ABOUT THIS TASK: Only the line containing "Where should I" and the lines after it, through the end of the data below, are to be returned, each exactly as it stands.

[Collected data]

★ ★ ★

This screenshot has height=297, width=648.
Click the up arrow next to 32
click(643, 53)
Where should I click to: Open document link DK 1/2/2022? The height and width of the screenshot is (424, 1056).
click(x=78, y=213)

★ ★ ★

OUTPUT OF THE EXERCISE:
Where should I click to: Open document link DK 1/2/2022? The height and width of the screenshot is (424, 1056).
click(x=78, y=213)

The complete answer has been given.